• _CONSEGNA_: Modifica le righe qui sotto sostituendo "combo box" con "drop-down list" e lasciando invariato tutto il resto. Nella risposta ometti le immagini.

....

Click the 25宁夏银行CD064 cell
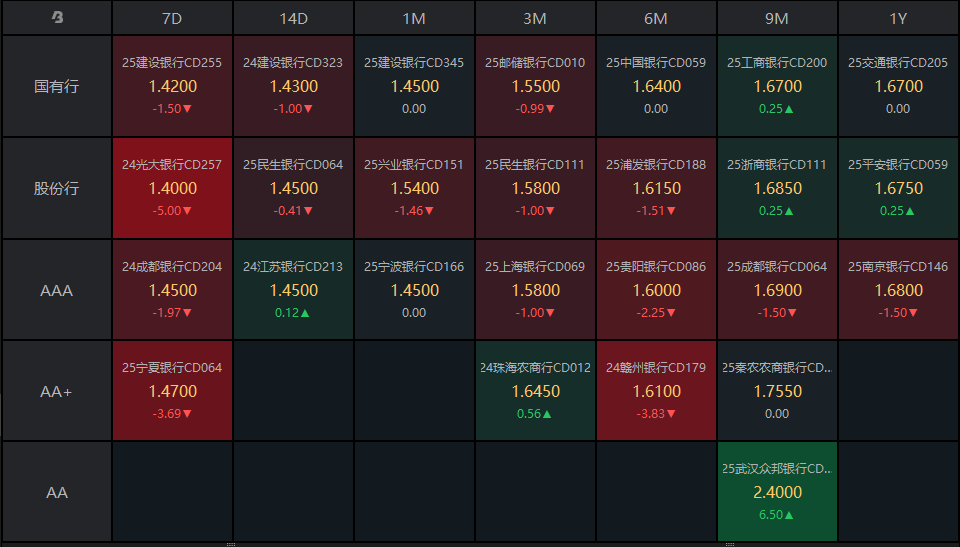This screenshot has height=547, width=960. click(x=172, y=391)
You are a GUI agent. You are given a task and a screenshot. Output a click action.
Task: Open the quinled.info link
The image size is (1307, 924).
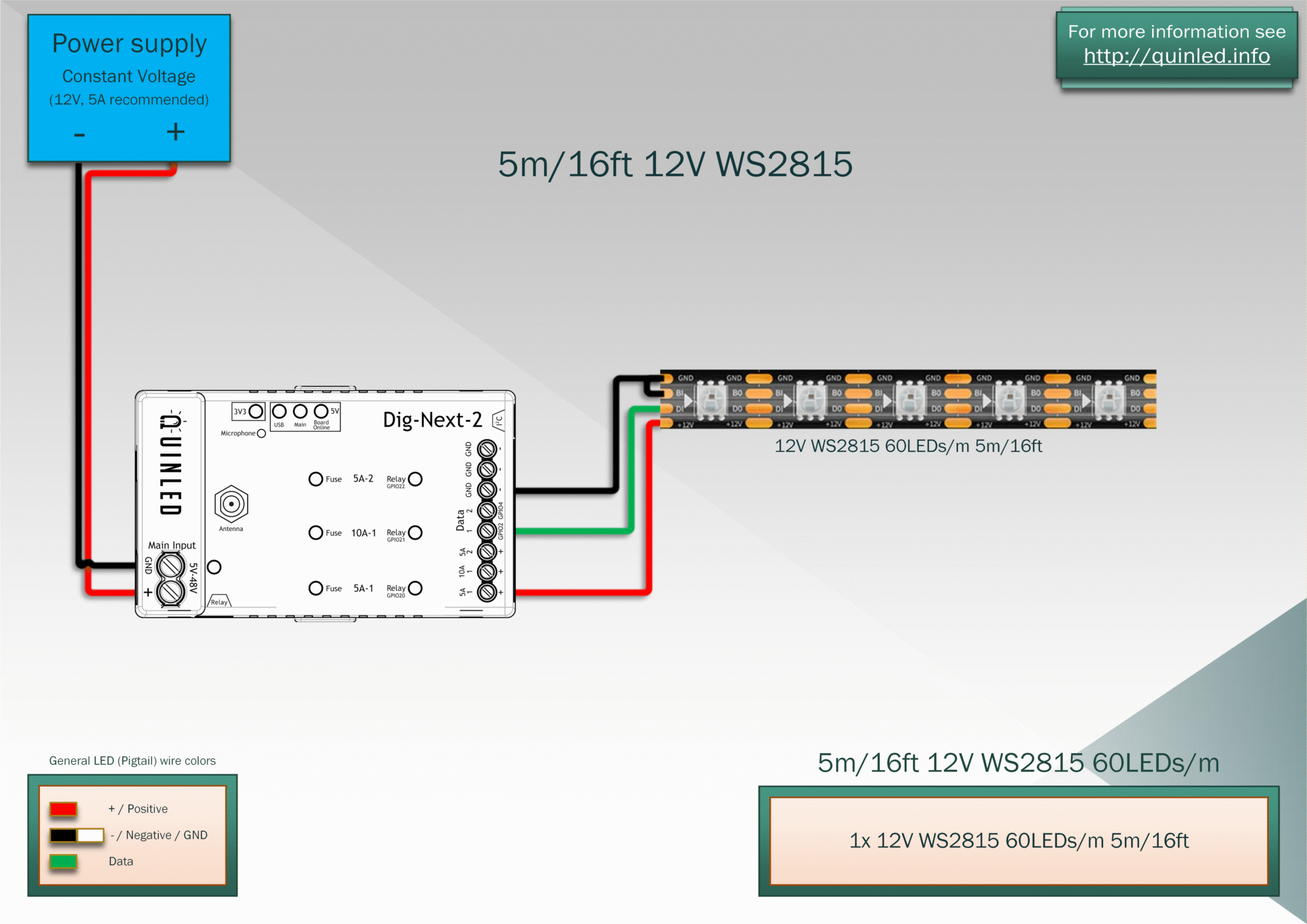[x=1176, y=56]
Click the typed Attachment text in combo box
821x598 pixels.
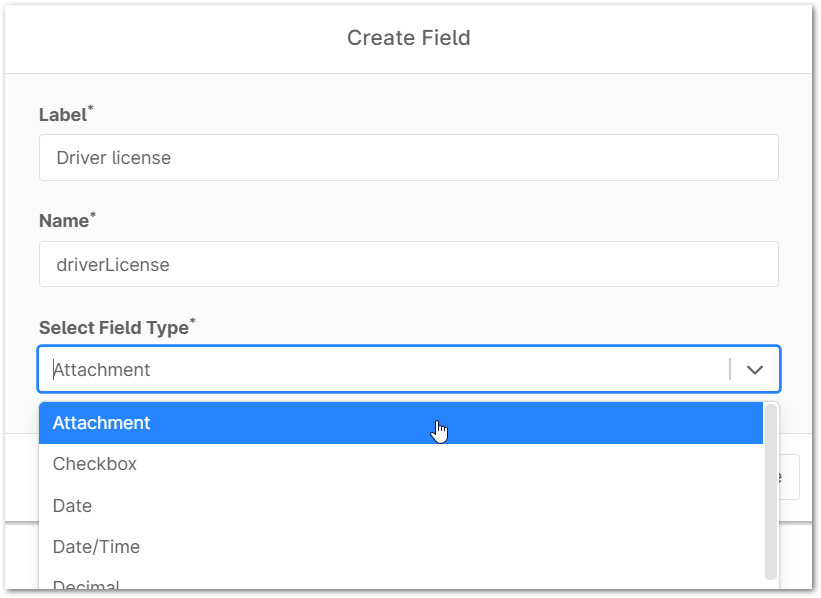point(101,370)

....

• _RISULTATO DELL'ESERCIZIO_:
Click the 25宁夏银行CD064 cell
This screenshot has height=547, width=960. click(x=172, y=391)
You are a GUI agent. You are given a task and a screenshot. Output a click action.
Task: Open the quinled.info link
The image size is (1307, 924).
[x=1176, y=56]
Click the typed Attachment text in drop-down list
821x598 pixels.
point(101,370)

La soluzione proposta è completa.